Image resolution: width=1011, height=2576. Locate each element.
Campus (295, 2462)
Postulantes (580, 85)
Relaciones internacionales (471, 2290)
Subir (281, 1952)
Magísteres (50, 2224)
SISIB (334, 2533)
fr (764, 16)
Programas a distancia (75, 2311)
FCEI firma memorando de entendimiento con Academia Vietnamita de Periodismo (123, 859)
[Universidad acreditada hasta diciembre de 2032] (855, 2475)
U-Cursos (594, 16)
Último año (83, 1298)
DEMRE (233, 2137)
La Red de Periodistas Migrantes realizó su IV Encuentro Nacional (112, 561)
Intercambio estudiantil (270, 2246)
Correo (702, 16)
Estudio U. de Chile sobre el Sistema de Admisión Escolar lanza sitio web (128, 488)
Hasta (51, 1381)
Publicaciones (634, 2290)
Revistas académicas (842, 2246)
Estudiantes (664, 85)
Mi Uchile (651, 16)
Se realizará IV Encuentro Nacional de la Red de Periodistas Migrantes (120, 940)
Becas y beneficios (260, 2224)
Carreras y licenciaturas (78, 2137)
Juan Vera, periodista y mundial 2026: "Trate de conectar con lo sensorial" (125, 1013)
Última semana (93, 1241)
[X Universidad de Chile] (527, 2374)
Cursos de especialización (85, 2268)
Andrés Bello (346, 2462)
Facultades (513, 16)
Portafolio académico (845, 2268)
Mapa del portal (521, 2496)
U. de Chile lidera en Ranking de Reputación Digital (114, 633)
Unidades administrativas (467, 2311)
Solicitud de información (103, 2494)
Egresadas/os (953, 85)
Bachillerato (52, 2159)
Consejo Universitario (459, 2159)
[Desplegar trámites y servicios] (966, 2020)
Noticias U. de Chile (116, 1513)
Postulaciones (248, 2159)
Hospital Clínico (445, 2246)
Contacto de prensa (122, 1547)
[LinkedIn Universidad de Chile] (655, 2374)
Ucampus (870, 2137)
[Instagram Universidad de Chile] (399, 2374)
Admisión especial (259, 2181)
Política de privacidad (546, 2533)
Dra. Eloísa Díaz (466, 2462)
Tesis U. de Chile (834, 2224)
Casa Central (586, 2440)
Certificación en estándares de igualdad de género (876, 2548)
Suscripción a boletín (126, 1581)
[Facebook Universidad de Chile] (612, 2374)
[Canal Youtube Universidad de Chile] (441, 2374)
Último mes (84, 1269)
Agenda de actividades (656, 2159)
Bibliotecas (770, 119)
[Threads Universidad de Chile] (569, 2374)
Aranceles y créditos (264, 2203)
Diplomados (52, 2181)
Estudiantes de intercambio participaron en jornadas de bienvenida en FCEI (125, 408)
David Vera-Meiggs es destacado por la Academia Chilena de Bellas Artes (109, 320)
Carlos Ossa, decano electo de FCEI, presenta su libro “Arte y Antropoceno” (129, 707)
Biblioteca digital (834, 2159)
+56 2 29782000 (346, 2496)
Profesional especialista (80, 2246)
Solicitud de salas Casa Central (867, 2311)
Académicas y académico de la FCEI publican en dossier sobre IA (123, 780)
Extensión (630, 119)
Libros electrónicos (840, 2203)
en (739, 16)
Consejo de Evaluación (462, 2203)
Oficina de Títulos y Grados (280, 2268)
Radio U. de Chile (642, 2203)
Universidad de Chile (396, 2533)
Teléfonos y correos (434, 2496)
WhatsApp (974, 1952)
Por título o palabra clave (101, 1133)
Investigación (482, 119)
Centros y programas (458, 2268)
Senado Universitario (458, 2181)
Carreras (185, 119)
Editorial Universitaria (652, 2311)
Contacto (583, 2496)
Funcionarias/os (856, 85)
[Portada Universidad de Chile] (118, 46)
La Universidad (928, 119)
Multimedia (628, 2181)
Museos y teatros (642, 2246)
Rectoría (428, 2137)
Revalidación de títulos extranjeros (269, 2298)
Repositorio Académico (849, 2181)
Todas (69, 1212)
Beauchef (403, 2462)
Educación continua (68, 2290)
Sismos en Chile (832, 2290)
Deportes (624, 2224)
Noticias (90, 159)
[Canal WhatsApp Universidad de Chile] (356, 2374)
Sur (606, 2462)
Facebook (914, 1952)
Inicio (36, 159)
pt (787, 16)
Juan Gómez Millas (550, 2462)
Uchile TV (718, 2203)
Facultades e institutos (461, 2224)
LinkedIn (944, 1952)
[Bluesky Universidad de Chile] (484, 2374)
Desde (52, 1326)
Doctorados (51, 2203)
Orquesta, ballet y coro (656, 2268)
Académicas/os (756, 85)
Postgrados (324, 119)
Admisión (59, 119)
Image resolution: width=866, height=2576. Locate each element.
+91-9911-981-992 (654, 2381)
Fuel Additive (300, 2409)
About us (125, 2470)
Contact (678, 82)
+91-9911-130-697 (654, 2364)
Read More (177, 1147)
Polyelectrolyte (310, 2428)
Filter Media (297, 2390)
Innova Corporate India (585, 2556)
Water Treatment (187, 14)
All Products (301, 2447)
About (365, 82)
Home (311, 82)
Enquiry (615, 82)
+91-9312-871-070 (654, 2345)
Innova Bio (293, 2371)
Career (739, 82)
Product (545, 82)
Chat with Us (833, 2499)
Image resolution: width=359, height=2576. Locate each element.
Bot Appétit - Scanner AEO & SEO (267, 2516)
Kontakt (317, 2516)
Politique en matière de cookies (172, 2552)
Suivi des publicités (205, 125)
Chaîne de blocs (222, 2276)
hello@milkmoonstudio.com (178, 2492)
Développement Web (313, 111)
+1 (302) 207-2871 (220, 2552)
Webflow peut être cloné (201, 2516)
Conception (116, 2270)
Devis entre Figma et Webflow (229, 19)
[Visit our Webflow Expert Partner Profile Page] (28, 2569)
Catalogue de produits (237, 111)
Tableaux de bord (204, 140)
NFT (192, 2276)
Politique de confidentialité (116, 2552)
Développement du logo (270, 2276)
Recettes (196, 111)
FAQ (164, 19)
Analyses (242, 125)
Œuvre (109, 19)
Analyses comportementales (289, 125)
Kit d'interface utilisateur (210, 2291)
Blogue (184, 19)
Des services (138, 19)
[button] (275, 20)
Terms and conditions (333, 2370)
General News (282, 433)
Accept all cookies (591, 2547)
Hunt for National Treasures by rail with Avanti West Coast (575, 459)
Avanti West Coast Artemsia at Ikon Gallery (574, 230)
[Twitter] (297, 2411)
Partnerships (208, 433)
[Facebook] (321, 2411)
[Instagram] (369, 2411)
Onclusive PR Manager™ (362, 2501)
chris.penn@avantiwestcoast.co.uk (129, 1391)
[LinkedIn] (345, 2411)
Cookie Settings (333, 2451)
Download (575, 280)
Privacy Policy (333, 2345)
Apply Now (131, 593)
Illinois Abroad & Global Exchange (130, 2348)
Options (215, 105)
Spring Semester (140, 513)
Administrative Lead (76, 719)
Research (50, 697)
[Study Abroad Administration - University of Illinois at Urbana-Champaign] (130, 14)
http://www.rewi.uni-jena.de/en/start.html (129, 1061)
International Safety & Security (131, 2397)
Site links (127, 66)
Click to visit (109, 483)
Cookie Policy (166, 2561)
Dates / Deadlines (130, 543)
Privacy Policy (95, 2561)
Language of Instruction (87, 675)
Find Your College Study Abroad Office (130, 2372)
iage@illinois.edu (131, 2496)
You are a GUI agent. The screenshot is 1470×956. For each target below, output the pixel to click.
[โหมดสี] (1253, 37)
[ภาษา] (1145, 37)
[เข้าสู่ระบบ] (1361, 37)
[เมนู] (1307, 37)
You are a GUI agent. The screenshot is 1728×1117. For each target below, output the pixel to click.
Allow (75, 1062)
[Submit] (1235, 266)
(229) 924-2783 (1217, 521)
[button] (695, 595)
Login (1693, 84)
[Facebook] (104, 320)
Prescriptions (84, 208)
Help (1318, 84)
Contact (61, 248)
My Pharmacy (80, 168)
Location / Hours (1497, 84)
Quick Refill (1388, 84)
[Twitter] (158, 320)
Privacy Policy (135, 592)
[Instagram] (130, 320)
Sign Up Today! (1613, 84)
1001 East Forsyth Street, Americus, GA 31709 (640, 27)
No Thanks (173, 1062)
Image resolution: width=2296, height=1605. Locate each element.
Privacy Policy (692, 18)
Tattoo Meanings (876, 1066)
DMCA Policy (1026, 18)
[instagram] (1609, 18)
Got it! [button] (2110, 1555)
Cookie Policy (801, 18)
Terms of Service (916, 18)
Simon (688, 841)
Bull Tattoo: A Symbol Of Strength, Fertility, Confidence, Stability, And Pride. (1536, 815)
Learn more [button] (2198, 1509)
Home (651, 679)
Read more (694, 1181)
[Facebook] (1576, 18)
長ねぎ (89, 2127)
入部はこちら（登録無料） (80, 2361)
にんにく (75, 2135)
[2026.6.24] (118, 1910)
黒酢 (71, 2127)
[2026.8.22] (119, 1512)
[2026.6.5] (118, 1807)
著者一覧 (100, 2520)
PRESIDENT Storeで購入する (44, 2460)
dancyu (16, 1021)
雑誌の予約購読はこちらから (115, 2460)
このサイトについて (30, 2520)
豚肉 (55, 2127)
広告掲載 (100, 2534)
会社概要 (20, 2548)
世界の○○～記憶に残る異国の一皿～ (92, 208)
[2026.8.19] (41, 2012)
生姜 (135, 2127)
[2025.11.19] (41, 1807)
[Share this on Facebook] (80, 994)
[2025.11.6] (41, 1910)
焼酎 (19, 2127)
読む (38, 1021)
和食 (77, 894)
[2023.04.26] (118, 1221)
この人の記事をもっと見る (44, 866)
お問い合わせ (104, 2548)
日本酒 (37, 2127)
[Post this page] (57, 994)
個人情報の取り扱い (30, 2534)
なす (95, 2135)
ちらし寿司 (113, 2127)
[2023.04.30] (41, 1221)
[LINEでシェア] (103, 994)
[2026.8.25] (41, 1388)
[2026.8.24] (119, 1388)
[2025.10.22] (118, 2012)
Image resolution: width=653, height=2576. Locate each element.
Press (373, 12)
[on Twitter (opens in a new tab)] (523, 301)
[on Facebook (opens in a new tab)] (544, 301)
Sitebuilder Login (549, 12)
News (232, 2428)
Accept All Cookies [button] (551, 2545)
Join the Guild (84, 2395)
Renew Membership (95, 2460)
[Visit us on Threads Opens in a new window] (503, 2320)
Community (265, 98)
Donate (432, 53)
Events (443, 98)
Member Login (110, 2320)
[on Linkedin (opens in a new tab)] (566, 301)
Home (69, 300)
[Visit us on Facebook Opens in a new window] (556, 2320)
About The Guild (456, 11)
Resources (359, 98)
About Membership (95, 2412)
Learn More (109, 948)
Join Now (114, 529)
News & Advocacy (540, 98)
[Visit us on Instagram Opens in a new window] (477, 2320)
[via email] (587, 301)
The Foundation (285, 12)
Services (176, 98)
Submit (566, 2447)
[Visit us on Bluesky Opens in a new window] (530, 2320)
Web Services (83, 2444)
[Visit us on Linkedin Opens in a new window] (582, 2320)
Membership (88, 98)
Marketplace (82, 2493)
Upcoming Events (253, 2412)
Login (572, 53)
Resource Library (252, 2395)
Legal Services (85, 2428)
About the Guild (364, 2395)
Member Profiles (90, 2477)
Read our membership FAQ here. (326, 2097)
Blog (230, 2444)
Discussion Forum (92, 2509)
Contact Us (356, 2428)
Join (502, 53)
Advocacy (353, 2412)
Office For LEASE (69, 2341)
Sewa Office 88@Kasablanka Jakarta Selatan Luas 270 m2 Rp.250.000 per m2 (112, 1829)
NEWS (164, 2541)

-------------------------

• Work required: From the line that has "Editorial Universitaria (652, 2311)" through the line that has "Académicas/os (756, 85)", copy every line exactly as it appears above, and leave out all others.

• Exercise response:
Editorial Universitaria (652, 2311)
Contacto (583, 2496)
Funcionarias/os (856, 85)
[Portada Universidad de Chile] (118, 46)
La Universidad (928, 119)
Multimedia (628, 2181)
Museos y teatros (642, 2246)
Rectoría (428, 2137)
Revalidación de títulos extranjeros (269, 2298)
Repositorio Académico (849, 2181)
Todas (69, 1212)
Beauchef (403, 2462)
Educación continua (68, 2290)
Sismos en Chile (832, 2290)
Deportes (624, 2224)
Noticias (90, 159)
[Canal WhatsApp Universidad de Chile] (356, 2374)
Sur (606, 2462)
Facebook (914, 1952)
Inicio (36, 159)
pt (787, 16)
Juan Gómez Millas (550, 2462)
Uchile TV (718, 2203)
Facultades e institutos (461, 2224)
LinkedIn (944, 1952)
[Bluesky Universidad de Chile] (484, 2374)
Desde (52, 1326)
Doctorados (51, 2203)
Orquesta, ballet y coro (656, 2268)
Académicas/os (756, 85)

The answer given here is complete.